Только вот ситуация изменилась. Расстановка фигур другая. Если вы, конечно, поняли, что я сказал.

— Конечно, поняли, еще как поняли.

— Ага. Зря ты это, Удав…

— Ребятки… Самому не хочется, а надо… Классическая ситуация. Вы слишком много знаете. А сейчас время такое — нужно на дне затаиться. Для меня вы теперь — лишние свидетели. И очень уж сильно засвеченные. Я просто вынужден вас убрать.

— Удав, вот те крест: ни одна живая душа не узнает, что Удав — это Форс! Мы тебя никогда не сдадим!

— Вот, — грустно сказал Форс. — Как же не проговоритесь, если и сейчас вот зря языком треплетесь. А вдруг вас кто-то сейчас услышит?! А?..

— Да кто ж тут услышит?

— Мало ли… Вы меня точно никогда не сдадите, если замолчите навсегда!

Форс прицелился. И готов уже был нажать на курок, когда вдруг услышал шорох.

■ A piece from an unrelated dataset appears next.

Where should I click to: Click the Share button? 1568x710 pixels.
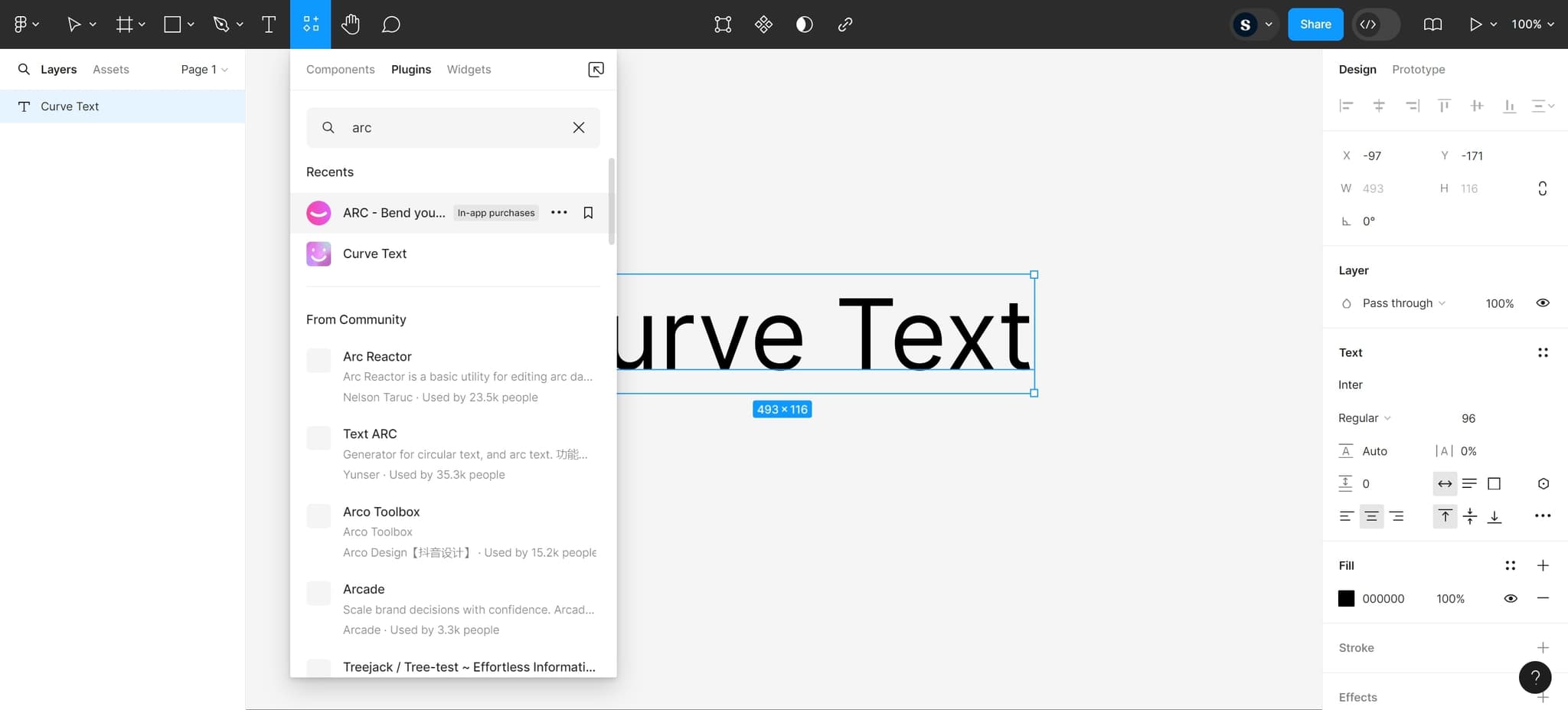coord(1315,24)
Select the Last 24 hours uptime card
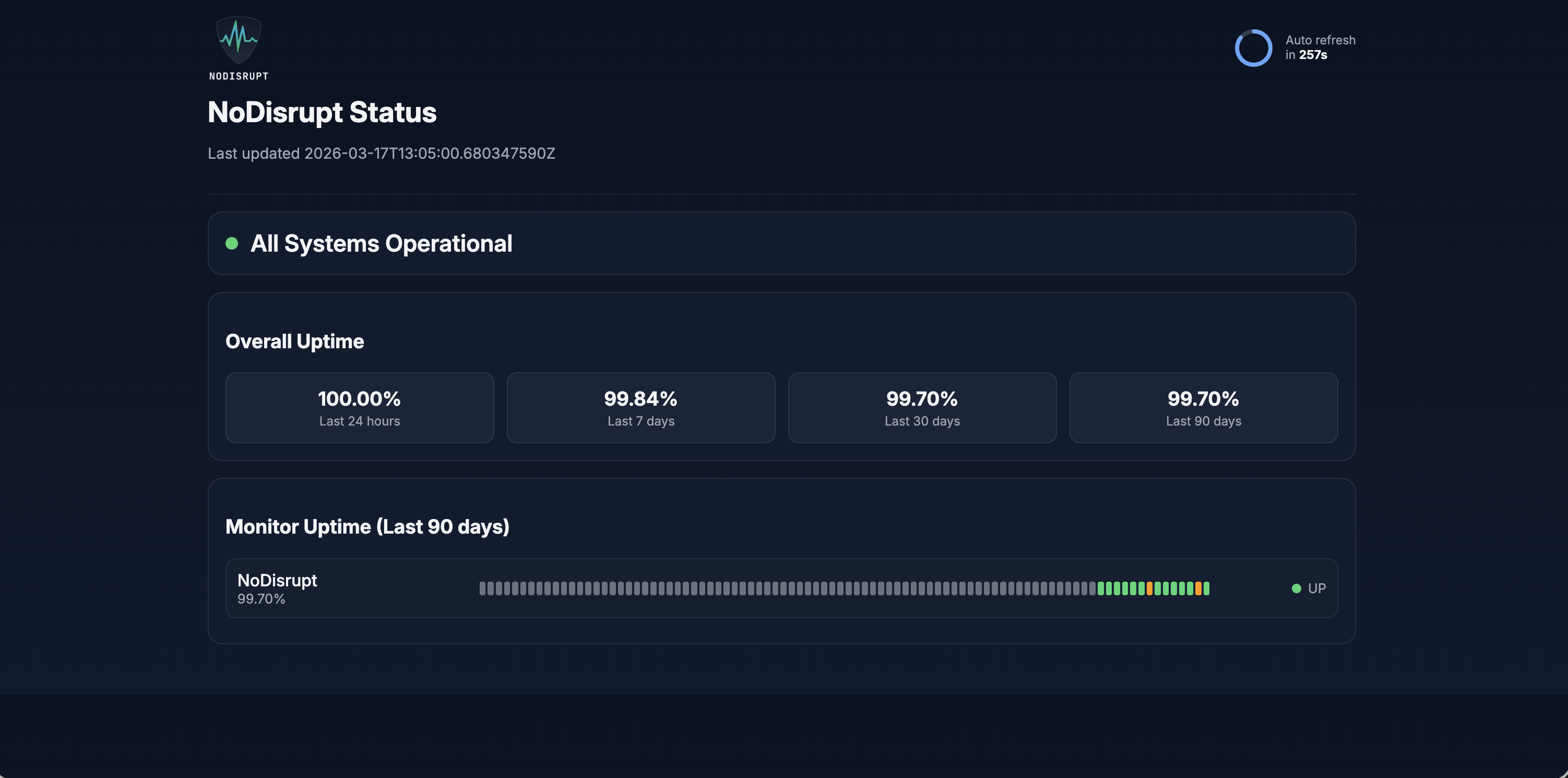 click(359, 407)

— Стойте на месте, — приказал он Руке и Лехе, а сам пошел туда, где пряталась Розаура.

Осветил ее лицо фонарем. Розаура зажмурилась. От этого ненависть в ее глазах стала не так видна.

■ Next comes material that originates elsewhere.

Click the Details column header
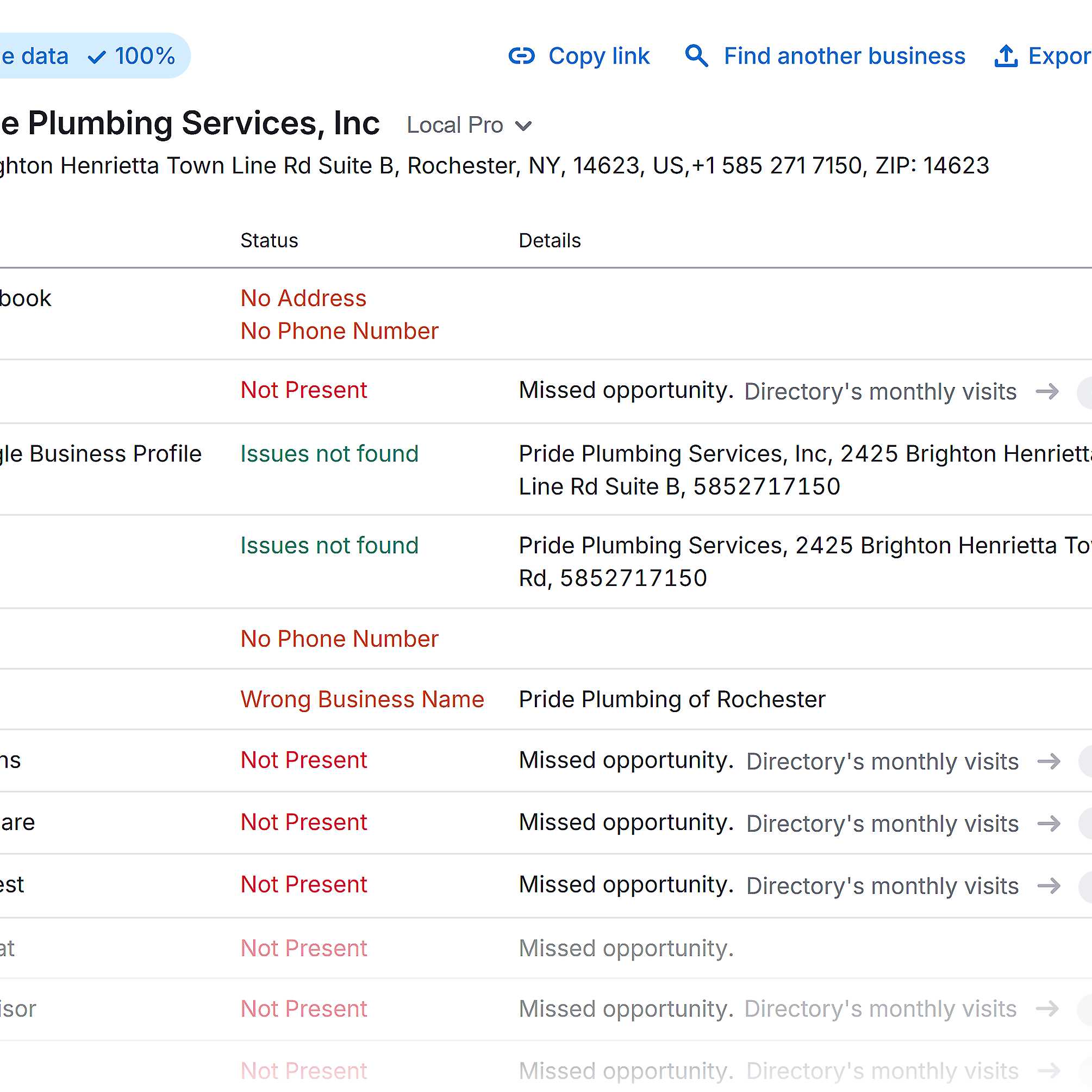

— Черт! — коротко ругнулся Форс и прицелился.

— Мама! Мамочка… — только и успела сказать Розаура.

Форс выстрелил.

Розаура упала, рухнула лицом вниз. Вдалеке раздался чей-то топот — ну конечно же, Рука и Леха не стали дожидаться его возвращения и дали деру.

— Черт! Черт! Черт! Какая глупая и нелепая смерть!

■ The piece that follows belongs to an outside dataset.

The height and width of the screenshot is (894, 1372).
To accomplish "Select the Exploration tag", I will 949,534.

Да уж, действительно. Вместо того чтобы убрать двух потенциальных говорунов, завалил случайную, "нипричемную" бабу…

* * *

Все же Земфира — настоящая шувани. Правда, она не проснулась, когда Рубина убегала из больницы. Но зато после этого точно сказала, где ту искать. В таборе!

Тут же поехали в табор, пошли к хорошо знакомой палатке. И вот уже Кармелита снова бросилась обниматься:

— Бабушка! Ой! Как же я рада, что ты нашлась!

— Земфира, какая у тебя взрослая дочь, — сказала Рубина.

— Это не моя дочь, — терпеливо объяснила Земфира.

А девушка от неожиданности просто застыла.

— Бабушка, да ты что? Ты меня не узнаешь?.. Я же Кармелита, твоя внучка!

Рубина обвела глазами всех, как будто ища помощи.

— Люди… Почему эта девушка называет меня своей бабушкой? Кто-то из вас может мне объяснить?

Что сказать… Как объяснить…

— Девочка, ты никак не можешь быть моей внучкой. Моя внучка умерла вместе с моей дочерью Радой… такое горе…

Все застыли. И лишь Кармелита не могла смириться с тем, что любимая бабушка ее никак не узнает:

— Как же так, Рубинушка? Неужели ты совсем не узнаешь свою Кармелиту?

— Какую Кармелиту?

— Смотри на меня внимательно. Я не верю, что ты совсем забыла меня…

— Так, девочка, а может, это ты что-то перепутала? Значит, это — цыганский табор, да?

— Да, да… Вот видишь, ты уже начала вспоминать. Это — цыганский табор…

— А это вот — цыгане… Родственники мои…

— Кроме меня, — сказала Марго, стоящая тут же в палатке, которую она уже привыкла считать своей.

— Ну конечно. , — Деточка, а ты не можешь быть моей внучкой, — сказала Рубина Кармелите. — Потому что ты не цыганка! Я же вижу.

— Да, я не цыганка, не цыганка. И ты всегда об этом знала. Но я — твоя внучка, — уже чуть не плача, прокричала несчастная девушка.

Земфира постаралась ее утешить:

— Успокойся, Кармелита. Если начать плакать и кричать, Рубине станет еще хуже, — и продолжала, обращаясь уже к ожившей: — Рубина, Кармелита — действительно не цыганка. Но ты… ты сама, понимаешь, сама, назвала ее своей внучкой… И ты ее очень любишь… Любила… Любишь…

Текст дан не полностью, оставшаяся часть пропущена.